> [Instructions to follow]
Every line from the one with "You are a computer-use agent." to the one with "Instruction: Click the", including those two, is to be copied exactly; all other lines of the entries below are left out.

> [Extracted records]
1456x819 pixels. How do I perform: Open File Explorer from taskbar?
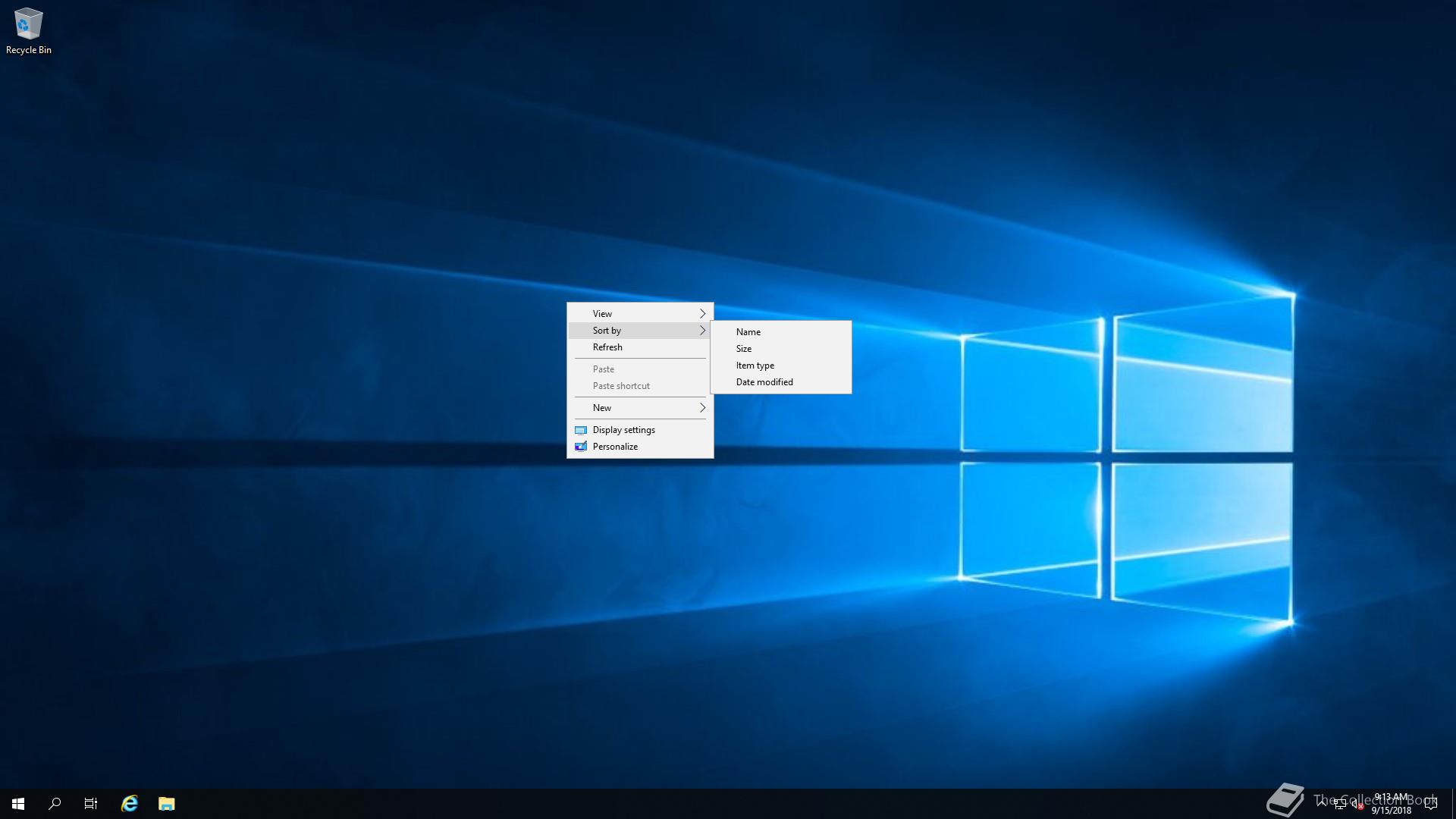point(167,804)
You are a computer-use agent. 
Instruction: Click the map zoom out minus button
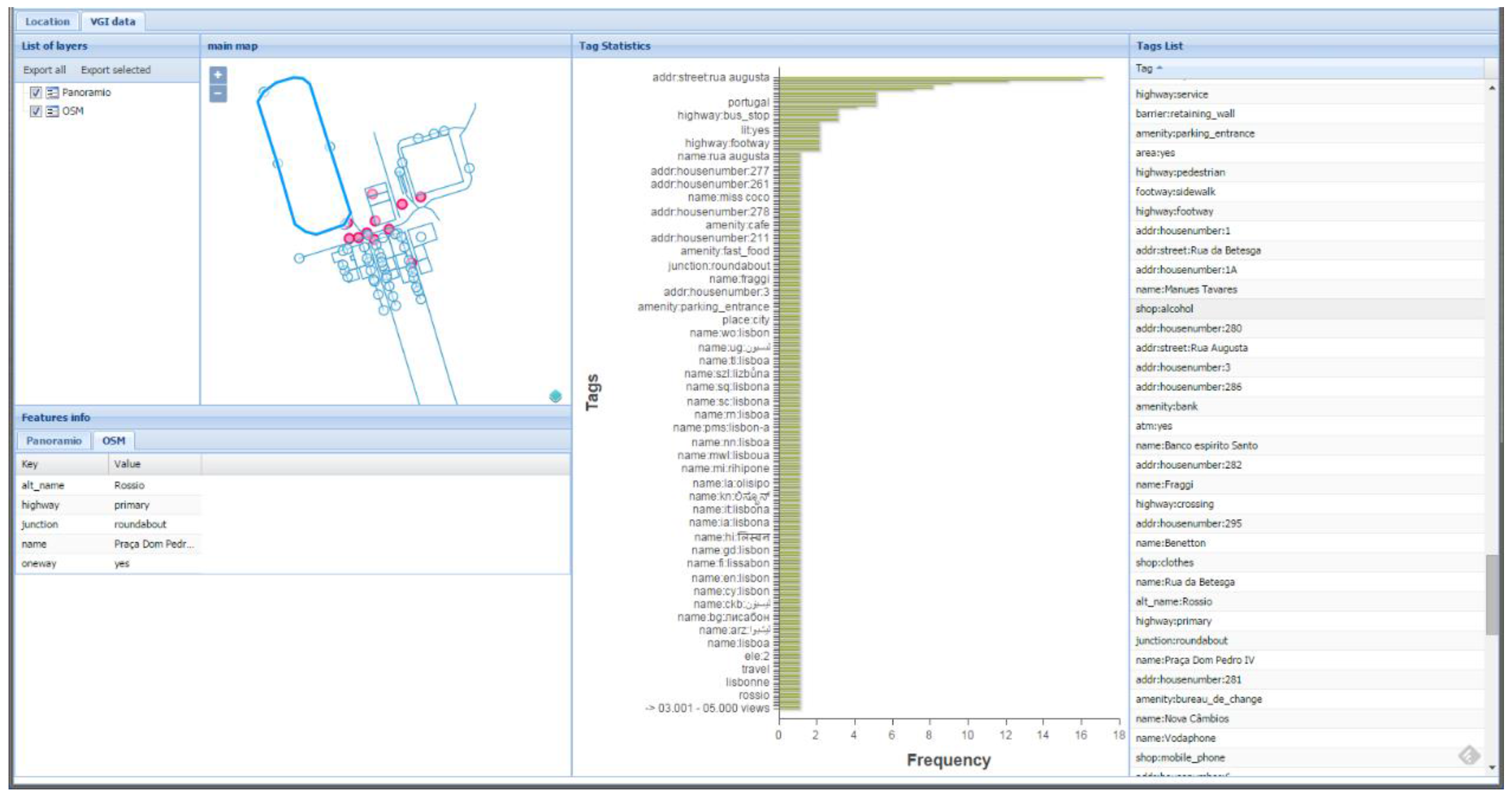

...

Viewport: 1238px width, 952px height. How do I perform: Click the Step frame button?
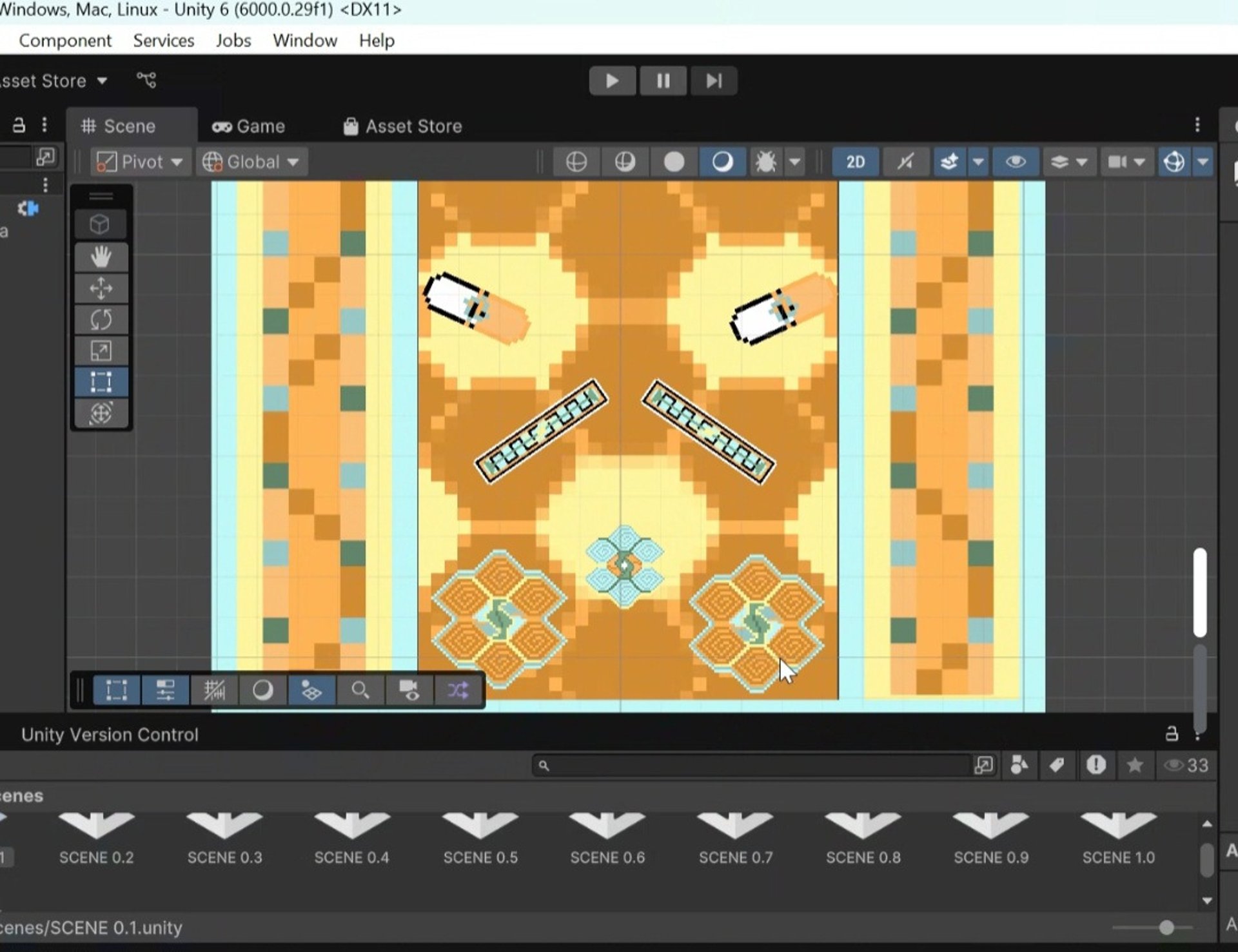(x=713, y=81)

> [Response area]
You are a computer-use agent. 
Instruction: Click the map zoom out minus button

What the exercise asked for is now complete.